SET EXERCISE >>
Copy the rows below word for word, starting at the line that contains "1024x478 pixels. How" and ending after the line that contains "Action: [1003, 744]". Leave out every line outside that span.

○ ○ ○

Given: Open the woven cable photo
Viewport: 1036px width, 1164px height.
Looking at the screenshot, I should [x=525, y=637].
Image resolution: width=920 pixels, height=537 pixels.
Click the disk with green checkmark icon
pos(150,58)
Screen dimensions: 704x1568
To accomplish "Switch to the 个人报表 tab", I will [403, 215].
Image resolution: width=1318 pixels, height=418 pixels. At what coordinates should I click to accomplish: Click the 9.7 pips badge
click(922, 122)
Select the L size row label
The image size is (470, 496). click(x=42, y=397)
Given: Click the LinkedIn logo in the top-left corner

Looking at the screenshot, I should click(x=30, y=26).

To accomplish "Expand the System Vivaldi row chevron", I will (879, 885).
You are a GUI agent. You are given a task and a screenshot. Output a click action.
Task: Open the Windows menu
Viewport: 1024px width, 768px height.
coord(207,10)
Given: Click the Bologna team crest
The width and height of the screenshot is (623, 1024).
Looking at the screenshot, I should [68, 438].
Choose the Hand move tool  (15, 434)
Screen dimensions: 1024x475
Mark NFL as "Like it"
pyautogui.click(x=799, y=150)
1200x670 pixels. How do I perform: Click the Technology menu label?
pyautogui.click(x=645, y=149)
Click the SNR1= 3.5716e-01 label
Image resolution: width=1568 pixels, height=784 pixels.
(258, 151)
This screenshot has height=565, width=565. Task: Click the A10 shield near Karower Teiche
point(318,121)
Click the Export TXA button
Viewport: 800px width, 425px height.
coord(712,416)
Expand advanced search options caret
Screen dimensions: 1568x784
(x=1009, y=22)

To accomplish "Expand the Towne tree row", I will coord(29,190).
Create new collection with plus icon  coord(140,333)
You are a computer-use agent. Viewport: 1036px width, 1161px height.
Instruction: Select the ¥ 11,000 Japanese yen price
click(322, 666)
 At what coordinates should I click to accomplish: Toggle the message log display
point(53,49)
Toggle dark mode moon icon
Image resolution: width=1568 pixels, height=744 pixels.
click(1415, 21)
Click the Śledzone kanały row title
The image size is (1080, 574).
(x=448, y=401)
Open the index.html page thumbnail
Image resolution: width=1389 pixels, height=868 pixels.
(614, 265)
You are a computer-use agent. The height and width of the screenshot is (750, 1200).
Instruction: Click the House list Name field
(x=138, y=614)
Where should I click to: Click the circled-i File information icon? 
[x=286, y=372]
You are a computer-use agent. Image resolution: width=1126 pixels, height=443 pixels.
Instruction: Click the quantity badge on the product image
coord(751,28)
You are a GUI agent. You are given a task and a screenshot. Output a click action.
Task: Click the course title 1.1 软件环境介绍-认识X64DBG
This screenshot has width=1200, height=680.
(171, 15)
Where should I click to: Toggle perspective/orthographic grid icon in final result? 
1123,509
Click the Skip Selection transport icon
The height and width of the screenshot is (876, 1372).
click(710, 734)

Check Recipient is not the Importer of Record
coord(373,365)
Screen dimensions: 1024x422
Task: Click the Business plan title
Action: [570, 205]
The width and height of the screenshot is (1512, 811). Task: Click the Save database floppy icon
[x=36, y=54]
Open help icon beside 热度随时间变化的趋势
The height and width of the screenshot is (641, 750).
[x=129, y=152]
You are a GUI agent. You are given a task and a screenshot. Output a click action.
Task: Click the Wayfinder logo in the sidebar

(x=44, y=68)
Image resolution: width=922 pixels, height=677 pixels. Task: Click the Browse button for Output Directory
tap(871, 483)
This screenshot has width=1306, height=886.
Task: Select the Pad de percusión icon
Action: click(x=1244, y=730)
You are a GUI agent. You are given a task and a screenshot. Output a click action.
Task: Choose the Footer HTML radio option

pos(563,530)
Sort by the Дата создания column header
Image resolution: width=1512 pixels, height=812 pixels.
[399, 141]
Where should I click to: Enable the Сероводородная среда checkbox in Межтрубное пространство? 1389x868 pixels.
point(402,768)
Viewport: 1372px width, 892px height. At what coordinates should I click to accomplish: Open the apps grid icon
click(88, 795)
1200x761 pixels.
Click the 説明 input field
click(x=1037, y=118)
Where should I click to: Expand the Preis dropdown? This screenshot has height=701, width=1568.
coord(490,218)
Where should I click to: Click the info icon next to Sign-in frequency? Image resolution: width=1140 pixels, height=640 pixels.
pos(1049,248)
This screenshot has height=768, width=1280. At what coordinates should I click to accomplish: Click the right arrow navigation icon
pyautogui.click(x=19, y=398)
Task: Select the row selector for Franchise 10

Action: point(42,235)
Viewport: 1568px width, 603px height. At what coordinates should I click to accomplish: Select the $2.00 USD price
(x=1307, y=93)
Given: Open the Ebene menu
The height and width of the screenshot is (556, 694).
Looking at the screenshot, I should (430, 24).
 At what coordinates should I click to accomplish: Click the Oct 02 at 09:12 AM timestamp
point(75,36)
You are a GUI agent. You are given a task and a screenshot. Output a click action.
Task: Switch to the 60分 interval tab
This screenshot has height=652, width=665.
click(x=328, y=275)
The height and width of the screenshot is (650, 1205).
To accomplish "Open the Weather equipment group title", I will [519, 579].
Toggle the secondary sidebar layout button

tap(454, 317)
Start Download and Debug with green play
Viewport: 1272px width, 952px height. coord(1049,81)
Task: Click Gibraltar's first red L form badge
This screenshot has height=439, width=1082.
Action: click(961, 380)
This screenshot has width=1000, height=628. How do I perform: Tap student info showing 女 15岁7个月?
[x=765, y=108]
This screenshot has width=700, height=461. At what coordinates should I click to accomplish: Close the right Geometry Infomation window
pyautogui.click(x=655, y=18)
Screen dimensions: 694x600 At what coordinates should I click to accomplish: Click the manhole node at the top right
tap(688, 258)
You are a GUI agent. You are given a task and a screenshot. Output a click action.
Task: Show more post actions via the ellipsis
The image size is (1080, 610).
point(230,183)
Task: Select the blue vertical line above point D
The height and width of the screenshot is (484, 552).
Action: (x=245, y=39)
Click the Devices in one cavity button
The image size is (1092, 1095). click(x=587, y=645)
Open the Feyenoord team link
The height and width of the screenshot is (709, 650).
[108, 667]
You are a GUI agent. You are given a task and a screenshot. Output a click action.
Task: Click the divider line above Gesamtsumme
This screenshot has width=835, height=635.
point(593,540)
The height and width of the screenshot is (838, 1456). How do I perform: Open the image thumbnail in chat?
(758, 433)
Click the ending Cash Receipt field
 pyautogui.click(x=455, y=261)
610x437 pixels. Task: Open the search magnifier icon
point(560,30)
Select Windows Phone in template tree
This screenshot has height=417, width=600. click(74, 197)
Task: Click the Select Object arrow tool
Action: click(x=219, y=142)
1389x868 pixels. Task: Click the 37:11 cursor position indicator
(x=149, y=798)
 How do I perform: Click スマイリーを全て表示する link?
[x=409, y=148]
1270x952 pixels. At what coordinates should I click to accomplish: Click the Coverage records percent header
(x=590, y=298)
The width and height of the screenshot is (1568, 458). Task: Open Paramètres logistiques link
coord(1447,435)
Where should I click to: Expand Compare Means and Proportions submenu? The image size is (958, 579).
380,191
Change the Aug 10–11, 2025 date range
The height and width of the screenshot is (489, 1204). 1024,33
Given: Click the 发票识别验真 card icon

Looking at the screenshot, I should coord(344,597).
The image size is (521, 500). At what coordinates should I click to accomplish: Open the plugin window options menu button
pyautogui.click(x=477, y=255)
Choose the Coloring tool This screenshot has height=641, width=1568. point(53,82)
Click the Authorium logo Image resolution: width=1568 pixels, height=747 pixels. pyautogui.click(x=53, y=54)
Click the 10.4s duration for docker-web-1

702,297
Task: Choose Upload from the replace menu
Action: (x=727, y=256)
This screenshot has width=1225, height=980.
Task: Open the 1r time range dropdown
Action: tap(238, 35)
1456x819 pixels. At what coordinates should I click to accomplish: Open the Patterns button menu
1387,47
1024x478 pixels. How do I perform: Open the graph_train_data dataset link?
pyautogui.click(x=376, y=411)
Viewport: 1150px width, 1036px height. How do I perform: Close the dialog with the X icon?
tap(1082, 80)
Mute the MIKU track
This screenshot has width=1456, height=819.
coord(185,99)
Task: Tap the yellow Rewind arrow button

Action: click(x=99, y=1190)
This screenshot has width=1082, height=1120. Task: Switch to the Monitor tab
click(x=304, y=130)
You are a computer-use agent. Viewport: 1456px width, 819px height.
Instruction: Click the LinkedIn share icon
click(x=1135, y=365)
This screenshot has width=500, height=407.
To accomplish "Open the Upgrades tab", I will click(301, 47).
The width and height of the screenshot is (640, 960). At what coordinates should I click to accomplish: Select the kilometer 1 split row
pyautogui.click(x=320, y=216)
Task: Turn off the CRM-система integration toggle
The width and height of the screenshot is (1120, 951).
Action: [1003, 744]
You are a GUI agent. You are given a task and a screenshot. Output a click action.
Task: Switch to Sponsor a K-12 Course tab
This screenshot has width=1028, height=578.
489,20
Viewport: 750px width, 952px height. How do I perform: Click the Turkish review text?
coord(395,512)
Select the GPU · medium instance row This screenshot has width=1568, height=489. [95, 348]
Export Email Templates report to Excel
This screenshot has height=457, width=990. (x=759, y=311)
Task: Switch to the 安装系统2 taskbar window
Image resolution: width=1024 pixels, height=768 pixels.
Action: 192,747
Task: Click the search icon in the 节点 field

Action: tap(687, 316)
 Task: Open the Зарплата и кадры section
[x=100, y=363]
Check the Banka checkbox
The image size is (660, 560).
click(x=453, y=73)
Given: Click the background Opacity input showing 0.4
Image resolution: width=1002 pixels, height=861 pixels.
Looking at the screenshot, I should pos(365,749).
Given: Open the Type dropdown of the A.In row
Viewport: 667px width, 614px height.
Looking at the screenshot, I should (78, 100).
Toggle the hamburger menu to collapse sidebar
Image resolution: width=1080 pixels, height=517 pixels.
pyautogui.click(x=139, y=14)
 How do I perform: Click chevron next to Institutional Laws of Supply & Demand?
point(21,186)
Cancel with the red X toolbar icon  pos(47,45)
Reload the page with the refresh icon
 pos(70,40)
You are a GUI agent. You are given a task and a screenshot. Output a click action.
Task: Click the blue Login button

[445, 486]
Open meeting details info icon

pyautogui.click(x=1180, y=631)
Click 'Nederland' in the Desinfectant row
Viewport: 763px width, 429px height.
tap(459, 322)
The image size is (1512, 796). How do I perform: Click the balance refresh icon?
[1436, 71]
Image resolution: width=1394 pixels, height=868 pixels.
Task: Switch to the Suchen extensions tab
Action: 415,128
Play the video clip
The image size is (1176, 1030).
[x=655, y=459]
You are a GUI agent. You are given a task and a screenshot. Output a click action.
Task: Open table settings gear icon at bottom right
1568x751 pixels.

○ ○ ○

THE RESULT >>
1024x478 pixels. How do I perform: Open the graph_train_data dataset link?
pyautogui.click(x=376, y=411)
Viewport: 1150px width, 1036px height. How do I perform: Close the dialog with the X icon?
tap(1082, 80)
Mute the MIKU track
This screenshot has width=1456, height=819.
coord(185,99)
Task: Tap the yellow Rewind arrow button

Action: click(x=99, y=1190)
This screenshot has width=1082, height=1120. Task: Switch to the Monitor tab
click(x=304, y=130)
You are a computer-use agent. Viewport: 1456px width, 819px height.
Instruction: Click the LinkedIn share icon
click(x=1135, y=365)
This screenshot has width=500, height=407.
To accomplish "Open the Upgrades tab", I will click(301, 47).
The width and height of the screenshot is (640, 960). At what coordinates should I click to accomplish: Select the kilometer 1 split row
pyautogui.click(x=320, y=216)
Task: Turn off the CRM-система integration toggle
The width and height of the screenshot is (1120, 951).
Action: [1003, 744]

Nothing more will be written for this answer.